## WORK TO BE COMPLETED
Which lines have the string "will"? Copy all of them from the entries below.

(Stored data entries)

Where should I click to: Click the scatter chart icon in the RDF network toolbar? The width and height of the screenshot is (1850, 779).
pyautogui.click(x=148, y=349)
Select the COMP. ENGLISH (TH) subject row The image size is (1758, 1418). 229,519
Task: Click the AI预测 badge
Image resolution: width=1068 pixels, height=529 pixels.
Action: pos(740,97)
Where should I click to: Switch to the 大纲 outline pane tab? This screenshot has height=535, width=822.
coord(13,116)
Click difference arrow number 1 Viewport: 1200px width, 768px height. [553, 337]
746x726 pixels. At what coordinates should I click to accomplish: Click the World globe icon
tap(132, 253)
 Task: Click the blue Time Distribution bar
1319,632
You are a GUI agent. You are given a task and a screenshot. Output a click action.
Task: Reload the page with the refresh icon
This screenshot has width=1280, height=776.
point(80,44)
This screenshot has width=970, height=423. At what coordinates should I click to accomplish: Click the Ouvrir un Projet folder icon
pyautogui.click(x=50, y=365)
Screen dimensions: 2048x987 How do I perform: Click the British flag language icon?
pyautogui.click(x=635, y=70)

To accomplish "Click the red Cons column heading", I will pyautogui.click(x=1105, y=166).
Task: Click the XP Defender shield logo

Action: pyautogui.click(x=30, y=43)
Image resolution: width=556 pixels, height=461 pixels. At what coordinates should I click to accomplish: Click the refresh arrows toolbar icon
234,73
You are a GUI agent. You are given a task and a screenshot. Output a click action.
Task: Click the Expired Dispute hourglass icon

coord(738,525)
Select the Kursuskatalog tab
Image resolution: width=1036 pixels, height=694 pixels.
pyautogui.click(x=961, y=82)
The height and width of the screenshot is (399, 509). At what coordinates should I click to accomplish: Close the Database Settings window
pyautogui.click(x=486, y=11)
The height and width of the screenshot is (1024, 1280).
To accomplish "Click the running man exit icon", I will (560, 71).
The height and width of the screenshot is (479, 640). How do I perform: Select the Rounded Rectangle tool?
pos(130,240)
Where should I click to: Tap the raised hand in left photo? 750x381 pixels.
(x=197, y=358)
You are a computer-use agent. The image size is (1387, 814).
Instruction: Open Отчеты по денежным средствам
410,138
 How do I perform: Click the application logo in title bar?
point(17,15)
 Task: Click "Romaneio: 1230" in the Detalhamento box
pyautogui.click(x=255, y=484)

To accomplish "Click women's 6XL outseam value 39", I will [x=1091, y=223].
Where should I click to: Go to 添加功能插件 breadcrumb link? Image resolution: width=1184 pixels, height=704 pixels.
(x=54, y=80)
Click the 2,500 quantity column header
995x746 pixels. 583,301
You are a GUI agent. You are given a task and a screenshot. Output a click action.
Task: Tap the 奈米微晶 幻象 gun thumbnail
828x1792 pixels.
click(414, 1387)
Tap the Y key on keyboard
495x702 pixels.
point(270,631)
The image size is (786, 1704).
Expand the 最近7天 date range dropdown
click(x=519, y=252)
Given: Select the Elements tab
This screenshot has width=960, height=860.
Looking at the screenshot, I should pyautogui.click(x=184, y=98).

## WRITTEN REPLY
To accomplish "Click the red Cons column heading", I will pyautogui.click(x=1105, y=166).
To accomplish "Click the running man exit icon", I will (560, 71).
To accomplish "Click women's 6XL outseam value 39", I will [x=1091, y=223].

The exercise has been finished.